Search code examples
phphtmlcssscreen-scraping

Download web page with images and stylesheets and (optionally) E-mailing it


I need to make snapshots of web pages programmatically using PHP and get them into a HTML E-Mail.

I tried wget --page-requisites. It downloads everything all right, but it doesn't change the HTML page's source code to point to the downloaded files rather than the on-line originals. Also, that HTML is of course a long way from being displayed properly in a HTML E-Mail.

I am interested to know whether there are ready-made solutions for this. I would already be happy with a solution that takes a HTML snapshot and changes the HTML accordingly. Being able to E-Mail it would be the icing on the cake.

I control the web pages being snapshot, so I have the possibility to adjust the content to optimize the results.

My server-side platform is PHP but with very liberal settings, I can execute things like wget and Perl scripts from within PHP. I do however not have root access and can not install additional packages or programs.

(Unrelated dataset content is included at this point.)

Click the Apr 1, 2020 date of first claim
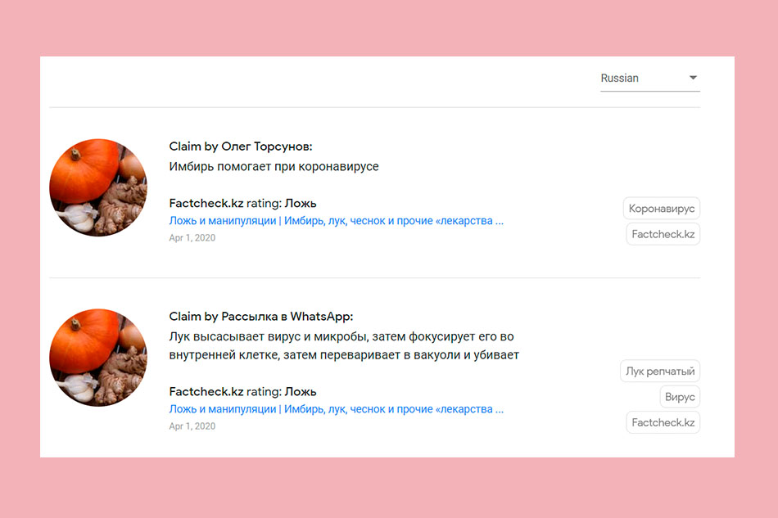The image size is (778, 518). (192, 238)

The task is to make a snapshot of a product page each time somebody places an order, so there is documentation about what the page looked like at the time.


Solution

  • wget has a -k (--convert-links) option, which will convert both links and references to embedded content (like images). See e.g. wget advanced use (also here).

    For the email-part of your question - I'm sure you can use one of the existing libraries. For example, PHP has some PEAR package (do no remember the exact name) to handle HTML emails; I'm pretty sure both Perl and Python have something similar.